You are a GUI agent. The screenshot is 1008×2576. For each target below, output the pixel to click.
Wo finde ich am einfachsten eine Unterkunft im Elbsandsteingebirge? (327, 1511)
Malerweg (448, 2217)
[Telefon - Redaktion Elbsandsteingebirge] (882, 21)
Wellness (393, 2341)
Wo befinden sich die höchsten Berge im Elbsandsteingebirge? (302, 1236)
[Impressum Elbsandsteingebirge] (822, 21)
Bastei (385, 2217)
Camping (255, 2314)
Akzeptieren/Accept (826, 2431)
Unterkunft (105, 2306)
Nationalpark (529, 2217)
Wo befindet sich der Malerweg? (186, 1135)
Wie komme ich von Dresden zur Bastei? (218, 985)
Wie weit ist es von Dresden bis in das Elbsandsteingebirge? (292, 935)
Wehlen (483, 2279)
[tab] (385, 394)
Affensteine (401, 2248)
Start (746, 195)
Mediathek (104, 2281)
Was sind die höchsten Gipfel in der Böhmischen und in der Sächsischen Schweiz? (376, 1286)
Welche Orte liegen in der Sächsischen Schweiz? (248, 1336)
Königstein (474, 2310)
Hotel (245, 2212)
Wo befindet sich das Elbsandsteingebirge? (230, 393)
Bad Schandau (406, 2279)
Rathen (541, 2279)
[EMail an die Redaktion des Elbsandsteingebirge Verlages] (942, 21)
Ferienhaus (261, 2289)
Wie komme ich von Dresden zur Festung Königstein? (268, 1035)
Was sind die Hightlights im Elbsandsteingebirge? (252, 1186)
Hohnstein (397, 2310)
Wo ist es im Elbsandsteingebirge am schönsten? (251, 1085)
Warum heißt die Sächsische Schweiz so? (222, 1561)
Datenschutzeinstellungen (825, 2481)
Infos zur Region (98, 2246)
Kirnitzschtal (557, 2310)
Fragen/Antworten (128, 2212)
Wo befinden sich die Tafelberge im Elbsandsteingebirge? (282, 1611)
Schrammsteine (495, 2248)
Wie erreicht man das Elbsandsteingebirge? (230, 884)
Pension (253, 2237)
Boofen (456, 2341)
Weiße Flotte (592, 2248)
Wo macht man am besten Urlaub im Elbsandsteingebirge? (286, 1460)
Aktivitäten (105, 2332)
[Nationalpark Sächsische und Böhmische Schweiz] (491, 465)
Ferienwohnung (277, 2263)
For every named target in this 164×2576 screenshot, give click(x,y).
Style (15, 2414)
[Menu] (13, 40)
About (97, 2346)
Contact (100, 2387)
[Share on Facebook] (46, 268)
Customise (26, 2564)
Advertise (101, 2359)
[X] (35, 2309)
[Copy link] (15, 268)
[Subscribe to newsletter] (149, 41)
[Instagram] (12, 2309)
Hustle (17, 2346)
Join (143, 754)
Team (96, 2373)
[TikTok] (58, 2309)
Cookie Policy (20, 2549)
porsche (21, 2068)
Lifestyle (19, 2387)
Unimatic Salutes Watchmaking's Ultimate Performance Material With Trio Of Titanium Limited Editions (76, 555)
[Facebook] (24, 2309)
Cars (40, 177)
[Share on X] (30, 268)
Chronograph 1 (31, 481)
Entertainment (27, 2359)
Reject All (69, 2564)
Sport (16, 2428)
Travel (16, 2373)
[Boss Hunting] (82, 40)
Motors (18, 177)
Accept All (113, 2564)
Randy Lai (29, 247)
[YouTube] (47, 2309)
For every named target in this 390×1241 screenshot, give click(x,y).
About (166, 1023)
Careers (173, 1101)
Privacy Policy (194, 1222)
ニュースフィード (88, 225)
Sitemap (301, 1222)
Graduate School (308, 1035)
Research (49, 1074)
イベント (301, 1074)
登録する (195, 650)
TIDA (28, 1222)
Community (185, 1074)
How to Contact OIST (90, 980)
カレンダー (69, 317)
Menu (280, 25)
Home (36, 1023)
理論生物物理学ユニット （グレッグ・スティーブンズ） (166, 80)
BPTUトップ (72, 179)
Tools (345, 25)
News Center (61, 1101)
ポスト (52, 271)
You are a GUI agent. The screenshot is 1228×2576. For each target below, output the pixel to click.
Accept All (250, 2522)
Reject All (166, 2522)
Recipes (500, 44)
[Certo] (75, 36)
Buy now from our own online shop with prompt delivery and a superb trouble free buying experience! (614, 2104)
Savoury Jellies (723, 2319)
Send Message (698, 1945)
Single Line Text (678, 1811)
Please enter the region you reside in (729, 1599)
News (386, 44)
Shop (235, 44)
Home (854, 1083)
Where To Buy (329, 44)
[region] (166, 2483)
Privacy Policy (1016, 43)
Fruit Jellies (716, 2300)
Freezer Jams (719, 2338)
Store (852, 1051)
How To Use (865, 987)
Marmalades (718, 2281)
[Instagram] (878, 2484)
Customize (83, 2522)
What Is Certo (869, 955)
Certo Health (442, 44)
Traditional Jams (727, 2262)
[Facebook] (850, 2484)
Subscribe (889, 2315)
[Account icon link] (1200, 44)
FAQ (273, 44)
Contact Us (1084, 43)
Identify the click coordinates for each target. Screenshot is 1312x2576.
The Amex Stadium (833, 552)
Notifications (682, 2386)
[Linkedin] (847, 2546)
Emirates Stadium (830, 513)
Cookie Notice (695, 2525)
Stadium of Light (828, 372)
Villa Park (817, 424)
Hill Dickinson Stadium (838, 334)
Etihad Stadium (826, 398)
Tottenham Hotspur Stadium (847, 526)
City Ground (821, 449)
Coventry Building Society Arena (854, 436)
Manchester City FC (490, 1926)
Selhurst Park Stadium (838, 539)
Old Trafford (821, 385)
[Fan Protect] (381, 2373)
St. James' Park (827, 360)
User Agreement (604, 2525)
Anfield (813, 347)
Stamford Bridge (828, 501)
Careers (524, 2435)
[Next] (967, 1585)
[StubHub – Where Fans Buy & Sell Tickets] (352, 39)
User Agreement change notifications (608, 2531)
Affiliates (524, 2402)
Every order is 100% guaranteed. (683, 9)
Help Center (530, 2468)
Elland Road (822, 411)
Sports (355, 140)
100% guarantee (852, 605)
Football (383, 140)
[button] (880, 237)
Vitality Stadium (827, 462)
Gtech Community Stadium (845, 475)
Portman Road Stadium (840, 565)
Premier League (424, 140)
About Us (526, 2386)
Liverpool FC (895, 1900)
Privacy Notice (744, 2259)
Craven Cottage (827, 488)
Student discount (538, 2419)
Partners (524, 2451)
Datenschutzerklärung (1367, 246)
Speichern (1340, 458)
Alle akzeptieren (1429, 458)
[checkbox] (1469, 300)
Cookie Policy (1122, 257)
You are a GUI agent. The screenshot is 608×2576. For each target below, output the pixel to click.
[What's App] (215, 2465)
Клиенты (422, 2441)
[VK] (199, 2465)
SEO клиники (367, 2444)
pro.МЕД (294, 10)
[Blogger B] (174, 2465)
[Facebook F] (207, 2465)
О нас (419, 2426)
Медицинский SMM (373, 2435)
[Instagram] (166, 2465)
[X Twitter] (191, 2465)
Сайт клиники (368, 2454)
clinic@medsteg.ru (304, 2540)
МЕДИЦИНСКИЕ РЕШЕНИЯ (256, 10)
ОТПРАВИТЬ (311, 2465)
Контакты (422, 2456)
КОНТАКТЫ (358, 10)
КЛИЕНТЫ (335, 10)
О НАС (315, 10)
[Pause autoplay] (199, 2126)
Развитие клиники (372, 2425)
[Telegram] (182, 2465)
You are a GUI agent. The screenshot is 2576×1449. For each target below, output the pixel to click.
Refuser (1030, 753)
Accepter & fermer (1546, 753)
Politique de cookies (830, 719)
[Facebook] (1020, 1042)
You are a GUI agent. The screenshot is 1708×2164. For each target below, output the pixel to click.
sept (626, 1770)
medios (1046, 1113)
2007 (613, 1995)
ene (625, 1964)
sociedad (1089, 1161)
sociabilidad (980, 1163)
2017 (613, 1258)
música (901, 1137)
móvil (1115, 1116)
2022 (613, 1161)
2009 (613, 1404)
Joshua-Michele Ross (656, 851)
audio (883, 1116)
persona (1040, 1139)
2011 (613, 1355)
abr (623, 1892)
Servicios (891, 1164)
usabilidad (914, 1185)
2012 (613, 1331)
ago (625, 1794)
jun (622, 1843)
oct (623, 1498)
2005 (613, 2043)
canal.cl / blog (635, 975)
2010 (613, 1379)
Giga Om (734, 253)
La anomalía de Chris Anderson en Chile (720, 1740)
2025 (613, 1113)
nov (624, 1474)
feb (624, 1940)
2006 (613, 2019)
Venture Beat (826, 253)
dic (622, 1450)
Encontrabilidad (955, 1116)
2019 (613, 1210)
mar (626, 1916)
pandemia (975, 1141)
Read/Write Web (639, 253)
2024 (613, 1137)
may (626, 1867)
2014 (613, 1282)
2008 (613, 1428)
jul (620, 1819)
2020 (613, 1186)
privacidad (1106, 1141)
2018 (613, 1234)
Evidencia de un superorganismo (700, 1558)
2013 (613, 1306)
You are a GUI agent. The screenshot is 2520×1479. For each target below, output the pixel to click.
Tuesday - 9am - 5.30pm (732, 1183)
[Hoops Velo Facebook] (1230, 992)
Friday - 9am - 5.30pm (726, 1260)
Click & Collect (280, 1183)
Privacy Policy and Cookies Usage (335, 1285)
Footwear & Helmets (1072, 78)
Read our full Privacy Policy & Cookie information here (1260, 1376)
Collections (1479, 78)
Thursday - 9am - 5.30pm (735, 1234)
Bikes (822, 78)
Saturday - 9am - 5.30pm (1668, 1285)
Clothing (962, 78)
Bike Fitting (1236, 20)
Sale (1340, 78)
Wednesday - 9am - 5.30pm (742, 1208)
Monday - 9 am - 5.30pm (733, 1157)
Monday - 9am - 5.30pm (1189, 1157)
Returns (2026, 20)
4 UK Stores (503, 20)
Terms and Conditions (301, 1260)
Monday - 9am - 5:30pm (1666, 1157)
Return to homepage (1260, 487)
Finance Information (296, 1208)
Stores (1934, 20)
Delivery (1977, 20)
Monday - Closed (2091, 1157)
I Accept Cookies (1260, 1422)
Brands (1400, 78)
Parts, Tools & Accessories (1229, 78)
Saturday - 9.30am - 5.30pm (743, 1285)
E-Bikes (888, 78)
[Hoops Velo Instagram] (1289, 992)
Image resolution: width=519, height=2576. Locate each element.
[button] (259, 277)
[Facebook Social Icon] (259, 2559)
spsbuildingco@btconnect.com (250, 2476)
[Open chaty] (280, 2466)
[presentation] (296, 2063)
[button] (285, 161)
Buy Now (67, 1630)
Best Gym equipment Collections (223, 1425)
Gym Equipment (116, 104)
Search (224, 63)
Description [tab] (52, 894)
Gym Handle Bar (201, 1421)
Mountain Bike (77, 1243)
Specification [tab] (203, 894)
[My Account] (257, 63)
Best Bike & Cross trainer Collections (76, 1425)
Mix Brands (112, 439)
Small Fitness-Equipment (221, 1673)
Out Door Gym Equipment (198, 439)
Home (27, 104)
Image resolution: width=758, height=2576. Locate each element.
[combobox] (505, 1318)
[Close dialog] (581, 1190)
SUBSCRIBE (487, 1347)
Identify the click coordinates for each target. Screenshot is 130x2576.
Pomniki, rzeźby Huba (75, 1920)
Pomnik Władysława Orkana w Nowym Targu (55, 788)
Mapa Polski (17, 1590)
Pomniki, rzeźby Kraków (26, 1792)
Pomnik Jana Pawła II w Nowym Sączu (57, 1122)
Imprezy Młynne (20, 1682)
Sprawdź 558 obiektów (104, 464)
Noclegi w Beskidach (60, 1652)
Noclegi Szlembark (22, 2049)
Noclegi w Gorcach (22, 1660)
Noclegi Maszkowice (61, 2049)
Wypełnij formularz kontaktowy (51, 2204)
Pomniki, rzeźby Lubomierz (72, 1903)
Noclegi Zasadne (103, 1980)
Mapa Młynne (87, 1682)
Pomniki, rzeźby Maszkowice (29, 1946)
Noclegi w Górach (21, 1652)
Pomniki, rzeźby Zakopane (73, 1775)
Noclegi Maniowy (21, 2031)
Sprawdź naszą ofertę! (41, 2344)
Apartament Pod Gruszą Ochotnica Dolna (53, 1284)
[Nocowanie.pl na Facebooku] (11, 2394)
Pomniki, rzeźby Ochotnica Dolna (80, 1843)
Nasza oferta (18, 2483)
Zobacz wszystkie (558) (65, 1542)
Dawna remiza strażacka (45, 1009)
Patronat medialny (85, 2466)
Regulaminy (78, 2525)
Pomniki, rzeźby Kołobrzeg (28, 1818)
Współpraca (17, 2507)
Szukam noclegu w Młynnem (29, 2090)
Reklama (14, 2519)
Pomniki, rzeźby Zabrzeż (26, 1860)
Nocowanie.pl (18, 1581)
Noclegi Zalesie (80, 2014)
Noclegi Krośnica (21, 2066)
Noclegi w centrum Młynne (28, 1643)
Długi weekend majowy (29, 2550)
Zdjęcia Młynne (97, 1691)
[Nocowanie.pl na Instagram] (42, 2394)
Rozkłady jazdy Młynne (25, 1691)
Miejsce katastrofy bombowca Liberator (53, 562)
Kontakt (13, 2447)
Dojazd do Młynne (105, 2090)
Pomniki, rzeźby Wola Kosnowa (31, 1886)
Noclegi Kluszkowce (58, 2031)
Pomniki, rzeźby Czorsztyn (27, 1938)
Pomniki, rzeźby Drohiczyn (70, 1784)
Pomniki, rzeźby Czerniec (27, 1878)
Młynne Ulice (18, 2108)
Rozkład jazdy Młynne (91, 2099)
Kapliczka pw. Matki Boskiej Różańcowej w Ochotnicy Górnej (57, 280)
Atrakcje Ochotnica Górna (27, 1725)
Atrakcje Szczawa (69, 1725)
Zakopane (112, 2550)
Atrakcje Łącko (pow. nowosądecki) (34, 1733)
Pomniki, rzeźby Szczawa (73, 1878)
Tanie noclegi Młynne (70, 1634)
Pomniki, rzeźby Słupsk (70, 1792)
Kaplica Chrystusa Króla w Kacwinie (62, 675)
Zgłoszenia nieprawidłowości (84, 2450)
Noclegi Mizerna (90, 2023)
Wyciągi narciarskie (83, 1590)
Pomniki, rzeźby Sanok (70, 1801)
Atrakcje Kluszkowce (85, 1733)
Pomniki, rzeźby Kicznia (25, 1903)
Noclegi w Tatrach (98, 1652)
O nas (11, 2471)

· · ·

# Directions for this task
Work through the records line by line and tally those that include the word "Read". Give the number alone.

# Answer to this task
2